Starting at the line that contains "Task: Click Robin Gosens' portrait thumbnail", return every line through the end of the data exactly, without pictures.

◆ **Dataset excerpts**
--- START ---

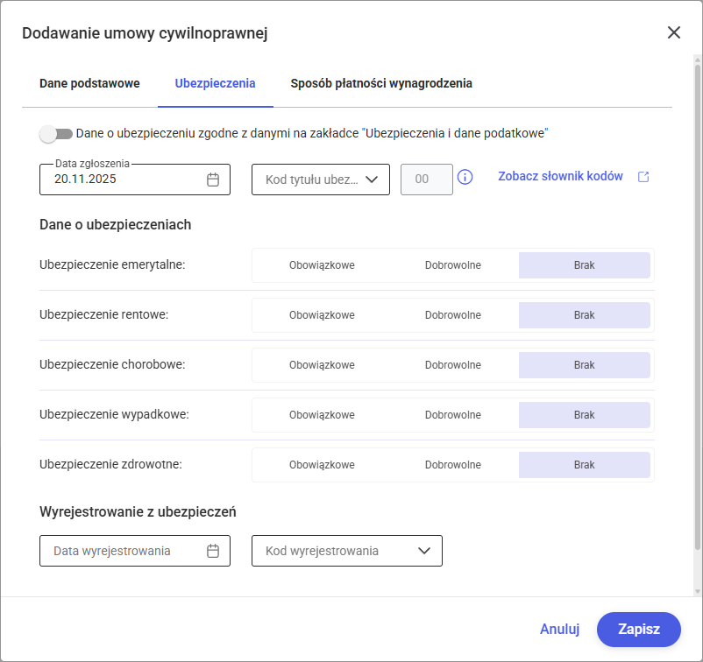Image resolution: width=703 pixels, height=662 pixels.
Task: Close the Dodawanie umowy cywilnoprawnej dialog
Action: coord(673,33)
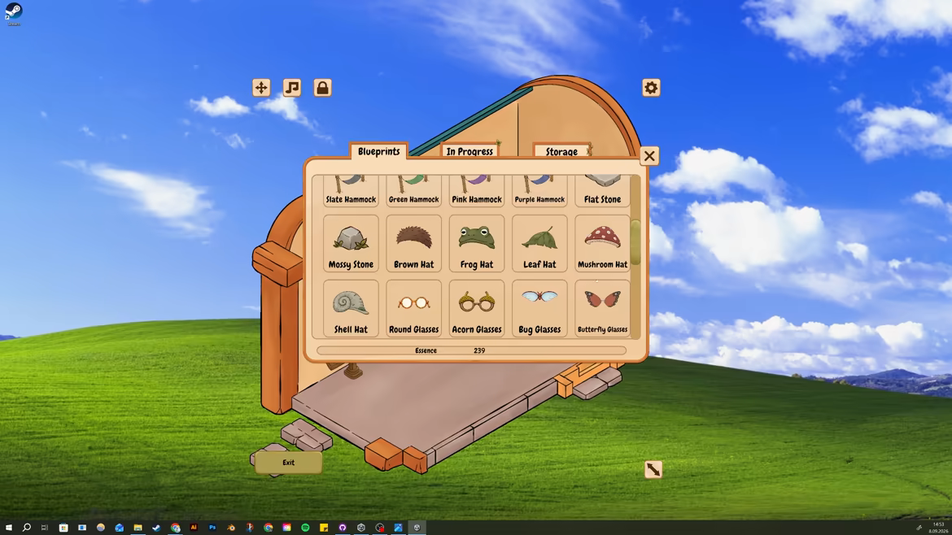The image size is (952, 535).
Task: Select the Mossy Stone blueprint
Action: tap(351, 243)
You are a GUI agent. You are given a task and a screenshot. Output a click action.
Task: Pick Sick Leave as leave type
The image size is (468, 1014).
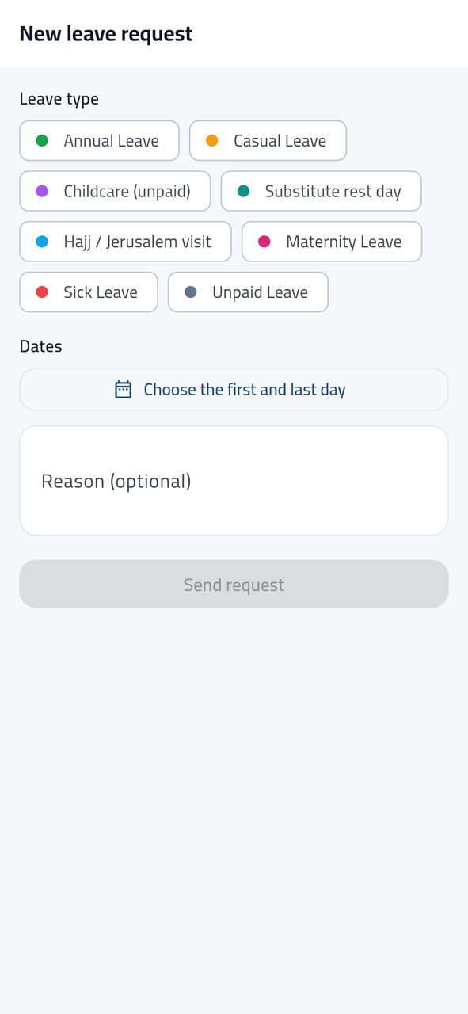pyautogui.click(x=89, y=292)
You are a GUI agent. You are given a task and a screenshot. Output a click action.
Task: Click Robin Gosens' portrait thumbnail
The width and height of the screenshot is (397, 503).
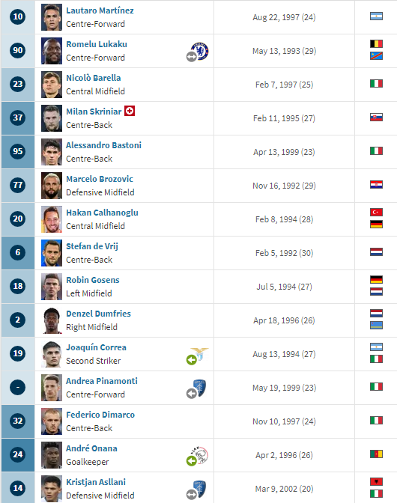(52, 287)
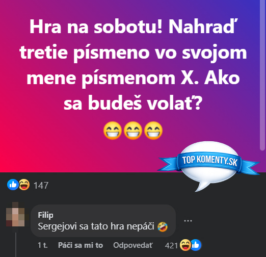Open the 147 reactions count
This screenshot has height=257, width=266.
41,185
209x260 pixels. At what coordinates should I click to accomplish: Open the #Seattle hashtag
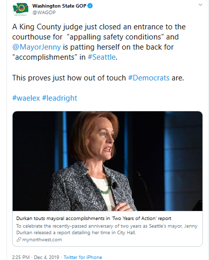click(x=101, y=57)
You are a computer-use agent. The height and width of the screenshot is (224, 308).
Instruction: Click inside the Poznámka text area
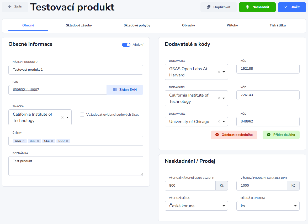tap(76, 165)
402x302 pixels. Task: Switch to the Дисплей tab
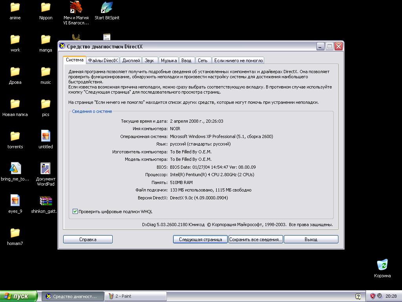pyautogui.click(x=131, y=61)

--- END ---

◆ **Task solution**
Task: Click Robin Gosens' portrait thumbnail
The width and height of the screenshot is (397, 503).
(52, 287)
Open the 147 reactions count
This screenshot has height=257, width=266.
41,185
209x260 pixels. At what coordinates should I click to accomplish: Open the #Seattle hashtag
click(x=101, y=57)
You are a computer-use agent. The height and width of the screenshot is (224, 308).
Instruction: Click inside the Poznámka text area
tap(76, 165)
402x302 pixels. Task: Switch to the Дисплей tab
pyautogui.click(x=131, y=61)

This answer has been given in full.